§ SOURCE:
Artist Descending a Staircase is a radio play by Tom Stoppard, first broadcast by the BBC in 1972, and later adapted for live theatre. The play centres on a murder mystery involving an artist who dies from falling down a set of stairs. The play is a humorous exploration of the meaning and purpose of art. The title alludes to Marcel Duchamp's 1912 painting Nude Descending a Staircase, No. 2.

Plot
The play opens with the sound of the artist, Donner, falling down the stairs. The other two roommates, Martello and Beauchamp, enter and find him at the bottom of the staircase. Beauchamp, an artist whose focus is on the sounds of daily life, examines a recording of the sounds of Donner's fall. The pair decides that a murderer must have awakened Donner from his sleep and then pushed him down the stairs to his death. Martello and Beauchamp accuse each other of the crime. The following scenes flash back to  several different years at least 50 years in the past. This part of the play follows the three artists and their interactions with a blind woman named Sophie. The end of the play returns to the present. Martello and Beauchamp are unable to solve the mystery.

§ DATASET EXTRACT:
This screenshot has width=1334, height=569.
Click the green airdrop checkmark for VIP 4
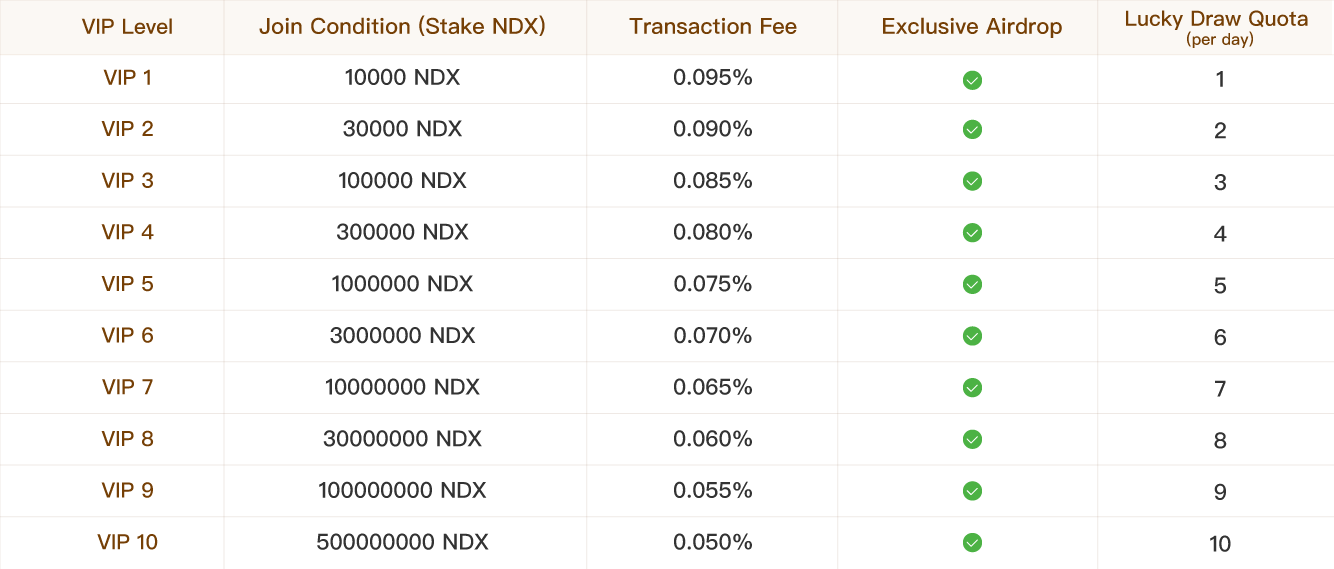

§ GIVEN TASK A: Retype the passage on Artist Descending a Staircase from "Artist Descending a" up to and including "Staircase, No. 2.".
§ GIVEN TASK B: Name every character in the play that the passage on Artist Descending a Staircase mentions by name.
The listing has nothing to do with the passage on Artist Descending a Staircase.

§ OUTPUT A:
Artist Descending a Staircase is a radio play by Tom Stoppard, first broadcast by the BBC in 1972, and later adapted for live theatre. The play centres on a murder mystery involving an artist who dies from falling down a set of stairs. The play is a humorous exploration of the meaning and purpose of art. The title alludes to Marcel Duchamp's 1912 painting Nude Descending a Staircase, No. 2.

§ OUTPUT B: Donner, Martello, Beauchamp, Sophie